İngiltere’nin dış siyaseteni 16.yüzyılda Thomas More “Ütopya” adlı yapıtında şekillendirmiştir. Ütopya devletinde devlet, kendi bağımsızlığı için kıtadaki hiçbir devletin hakimiyetini istemez. Bunun için güçlü devletlere karşı güçsüzleri koruyarak,rakip devleti( günümz örneğinde İslam ülkelerini) içten bölerler. Zafer, düşmanı oyun, düzen gücüyle yenmektir. Bunu da karşı devlette, korku, kuşku ve güvensizlik oluşturarak sağlayarak, rakip devleti öncelikle soyut düşünce yollarından hareketle yenerler. Düşmanları arasında ikilik ve çatışma çıkartılarak kendi sisteminin hakimiyetini sağlamalıdır.  Thomas More’un  16. Yüzyılda ortaya koyduğu İngiliz dış siyasetini belirten bu temel özellikler, günümüzde hala geçerliliğini korumaktadır. Bu bağlamda küresel sistem oyununun Sünniliği kontrol etme bağlamında Rothscild Ailesi’ eksenli “İngiltere-Katar-Türkiye” denkleminde, İslam medeniyetinin lideri konumunda olan bir Türkiye’nin İngiliz ekseninden kontrolü önem taşımaktadır. Bu durum ABD ‘ye karşı  “Rothscild Ailesi-İngiltere” eksenin 21.yüzyıl  dünya sistem oyununa yön verici liderlikleri açısından oldukça önemlidir. Ayrıca İslam dünyasının kontrolü için zamanımız da mezhepler üzerinden Sünnilik, İngiliz politikaları açısından ayrılığı besleyen bir araç şeklinde görüldüğünü de hiçbir zaman unutmamak icap etmektedir.

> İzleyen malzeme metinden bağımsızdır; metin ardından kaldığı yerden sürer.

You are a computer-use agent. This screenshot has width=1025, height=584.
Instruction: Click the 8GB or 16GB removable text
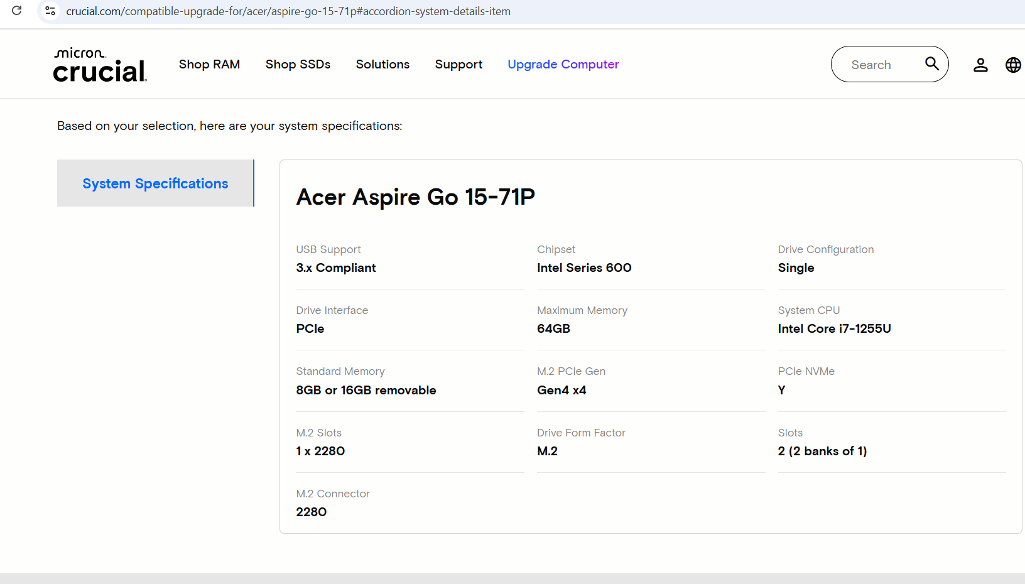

İngiltere’nin 21. Yüzyıl dünya liderliği için gerekli gördüğü İngiltere –Türkiye ilişkisinin yumuşatıcı rolünün de Katar üzerinden bağlandığı düşünülebilir. Fakat öte taraftan Şia İran –İngiltere, Katar ve 8 ülke’nin ablukası, Sünni Türkiye ve Katar-İngiltere ilişkisi bu eksen de okunmaya değer konulardır.  Ayrıca İngiltere’nin son dönemde Türkiye ile motor ve Uçak teknoloji paylaşımı, ticaret anlaşmaları bu  sünni ekseni kuvvetlendirme gayretleri, güçlü İngiliz ittifakına bağlı bir İslam medeniyetinin Türkiye liderliğ  bağlamında değerlendirmek’de ihtimal dışı görülmemelidir. Bu durum karşı grup olan Amerika eksenini de Türkiye’nin kontrol edilmesine yönelik politalar geliştirmesine yol açmıştır.  ABD siyasal manada PYD ile iktisadi açıdan da meydan okuyan ve kendi sisteminden uzaklaşan ekonomisi güçlü Türkiye’nin oyun kurucu olmasına karşı çıkmaktadır. Türkiye’nin  İslam dünyasında yön verici rol almasını engellemeye yönelik güçlü ekonomik alt yapısının oluşmasına Katar ablukası ile cevap vermektedir.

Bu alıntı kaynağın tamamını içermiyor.